# Reading passage
'''

As mentioned above, we demonstrated that a single mutation of these pocket-forming amino acid residues of either α1 or β2 in α1β2γ2 receptors (Fig. 3c), but not in α1β2 receptors (Fig. 3e), is sufficient to eliminate glutamate modulation. This is likely due to the fact that the single mutation is sufficient to disrupt the sole glutamate-binding pocket formed at the single α+/β− interface of a γ-containing receptor (Fig. 5a). If that is the case, as illustrated in the Left two panels of Fig. 5d, we predicted that by creating a new glutamate binding pocket at γ+/β− with the γ2 mutations described above (Fig. 5b, c), we should be able to restore glutamate sensitivity to α or β mutation. We therefore tested if we could rescue the loss in glutamate potentiation by the single α1 K155D in α1β2γ2 (Fig. 5d; left panel; α1K155Dβ2γ2) with the creation of a new glutamate-binding site at γ+/β− interface by introducing the γ2 E168K mutation (mimicking glutamate pocket forming residue α1K155) into the receptor (Fig. 5d; left panel; α1K155Dβ2γ2E168K). As shown in the right panels of Fig. 5d, introducing the γ2 E168K mutation was able to partially restore the glutamate sensitivity at both 100 μM glutamate (Fig. 5d; middle panels and Supplementary Fig. S6e: restored potentiation to 71.8 ± 14.7% of wild-type α1β2γ2, in the presence of γ2E168K mutation, n = 6) and 1 mM glutamate concentrations (Fig. 5d; right panels and Supplementary Fig. S6e; restored potentiation to 76.4 ± 10% of wild-type α1β2γ2, in the presence of γ2E168K mutation, n = 6). Similarly, creating a new glutamate-binding pocket at α+/γ− with the γ2 R197E mutation in the glutamate modulation deficient α1β2E181Gγ2 receptor (Fig. 5e; left panels) also partially rescued the β2 E181G mutation-induced deficit in glutamate potentiation (Fig. 5e, middle and right panels and Supplementary Fig. S6e; middle panel: Glu 100 μM: restored potentiation to 76.6 ± 10.4% of wild-type α1β2γ2, in the presence of γ2R197E mutation, n = 7; Right panels: Glu 1 mM: restored potentiation to 84.5 ± 16.9% of wild-type α1β2γ2, in the presence of γ2R197E mutation, n = 6). Taking together, these results clearly demonstrate that glutamate exert an allosteric potentiation of GABAAR function by direct binding to the glutamate-binding pocket(s) formed with several charged amino acid residues of α and β subunits at the α+/β− interface of the GABAAR.

'''

# Entries provided
'''

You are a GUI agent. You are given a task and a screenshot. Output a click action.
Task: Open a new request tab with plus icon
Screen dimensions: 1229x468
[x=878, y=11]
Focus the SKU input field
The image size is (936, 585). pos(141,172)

'''
'''

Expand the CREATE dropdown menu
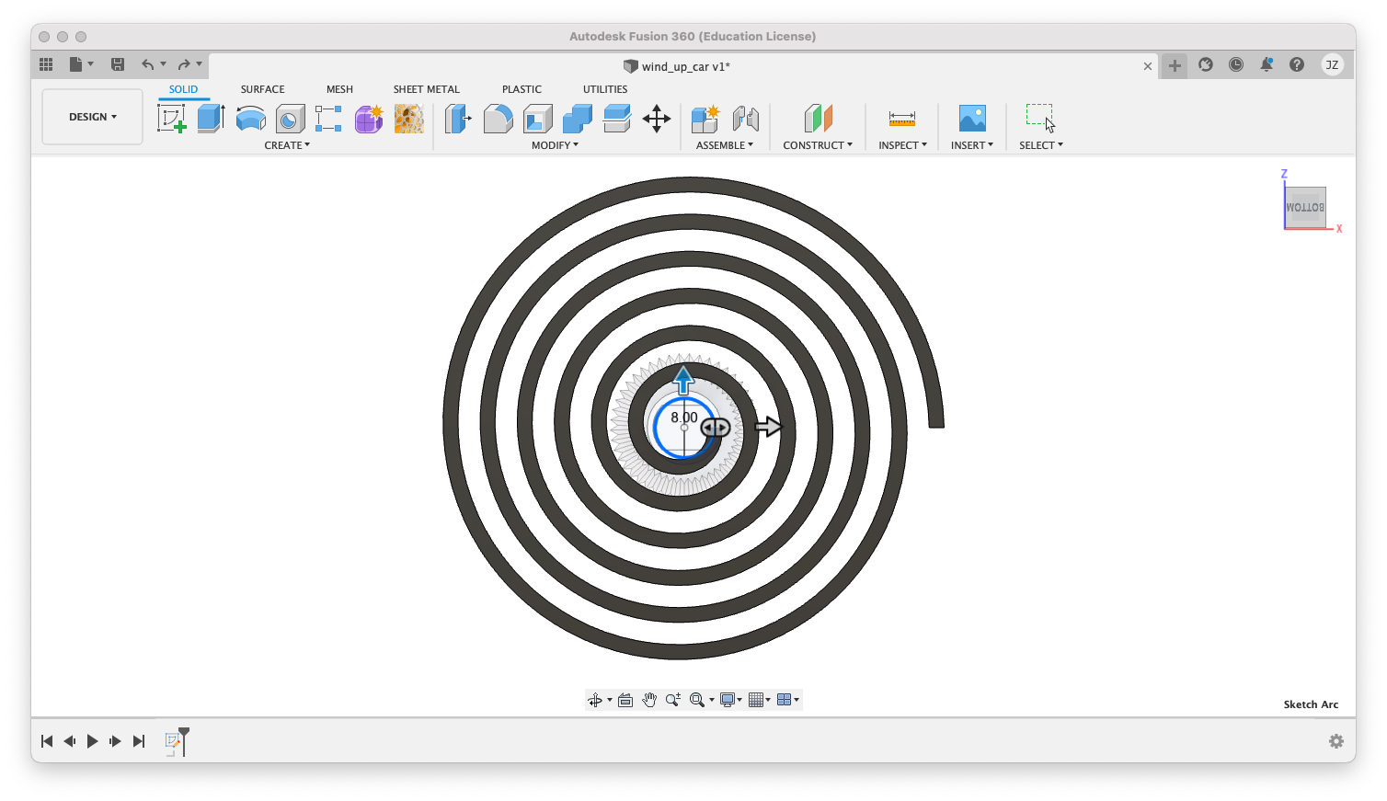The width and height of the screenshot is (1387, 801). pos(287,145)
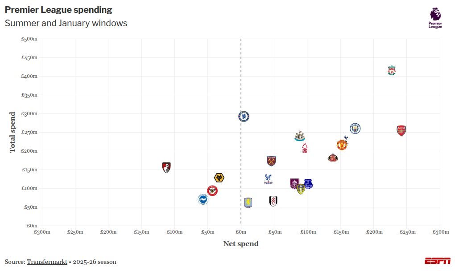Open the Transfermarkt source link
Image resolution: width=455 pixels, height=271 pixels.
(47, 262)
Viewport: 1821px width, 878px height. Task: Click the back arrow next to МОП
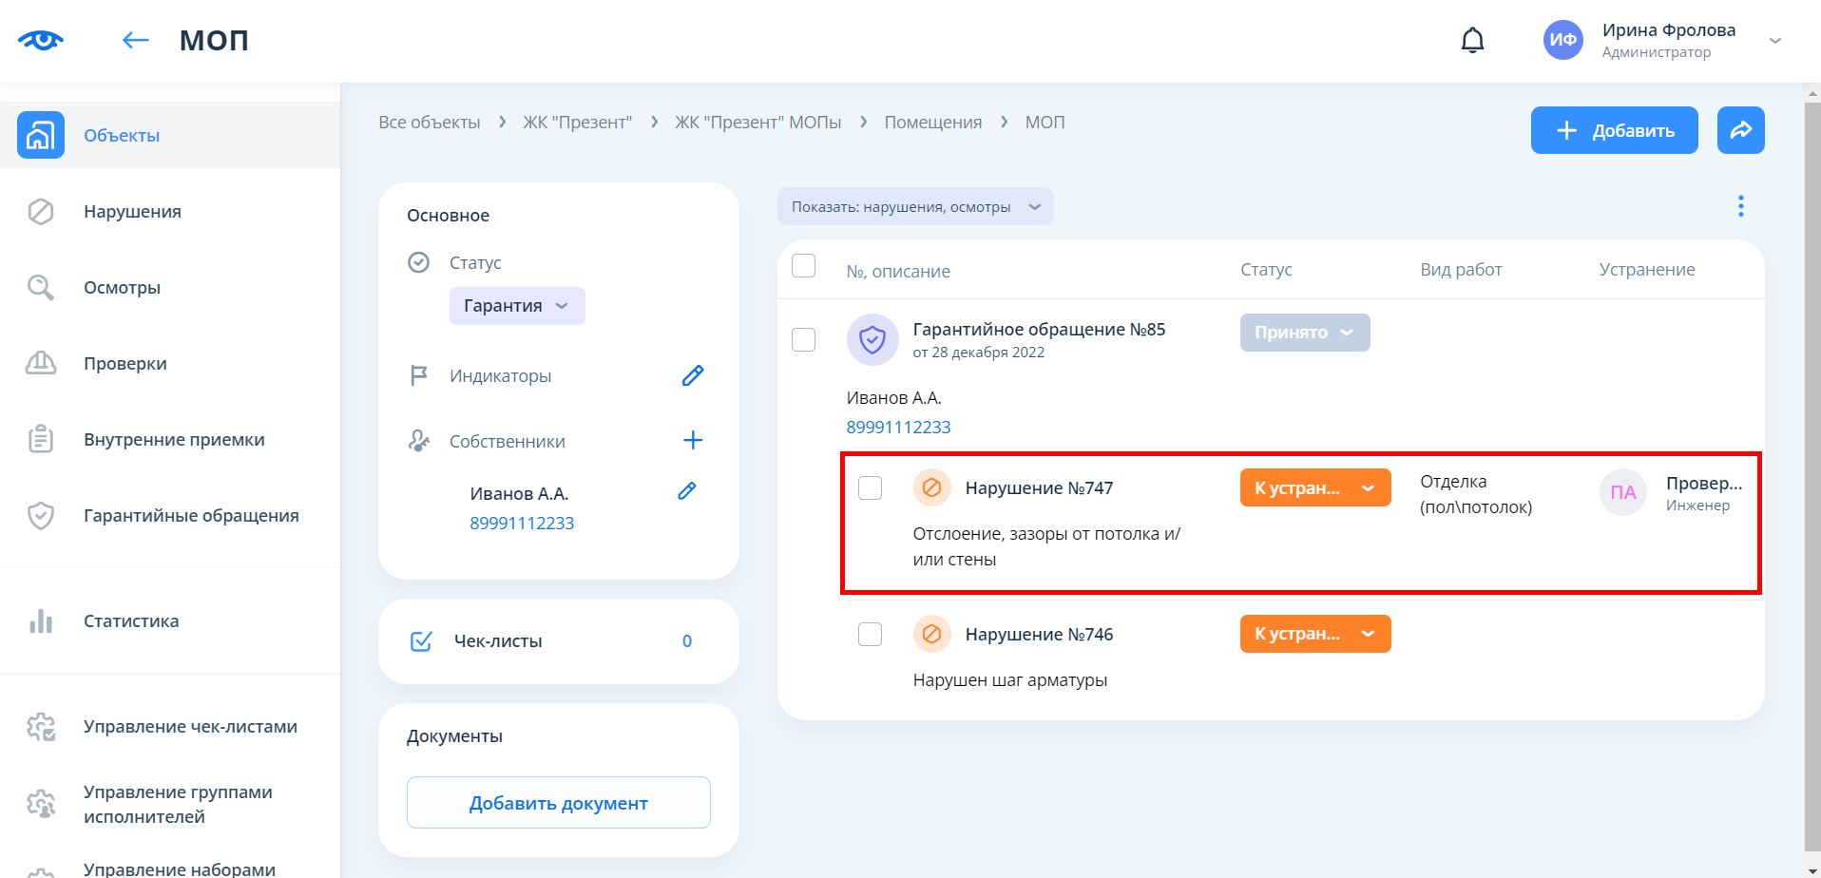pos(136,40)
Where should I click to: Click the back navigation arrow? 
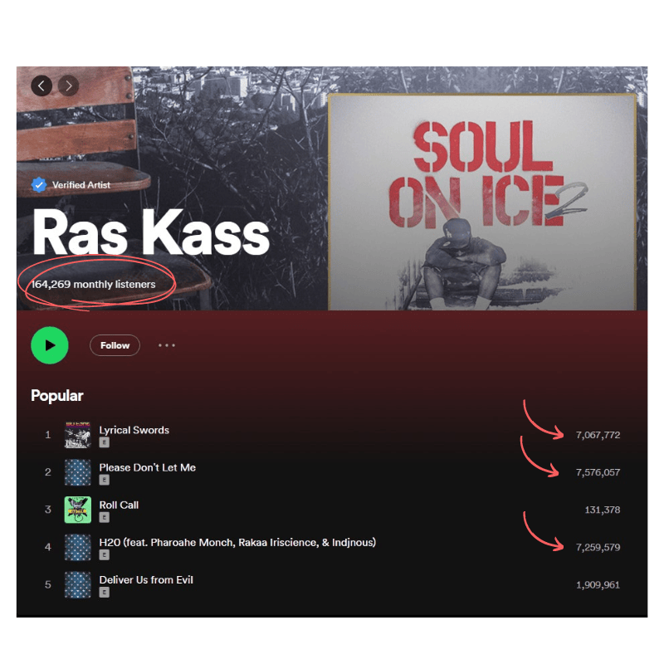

'''

# Problem to work on
Decide whether each statement below agrees with the passage on glutamate binding in GABAA receptors. For each, answer yes or no and quote the words of the passage that decide it.
1. A single mutation of a pocket-forming residue of α1 or β2 is enough to eliminate glutamate modulation in α1β2 receptors.
2. Adding the γ2 E168K mutation fully restored glutamate sensitivity in the α1K155Dβ2γ2 receptor.
3. The γ2 R197E mutation was used to create a new glutamate-binding pocket at the α+/γ− interface.

# The answer
1. No: "but not in α1β2 receptors (Fig. 3e)"
2. No: "introducing the γ2 E168K mutation was able to partially restore the glutamate sensitivity"
3. Yes: "creating a new glutamate-binding pocket at α+/γ− with the γ2 R197E mutation"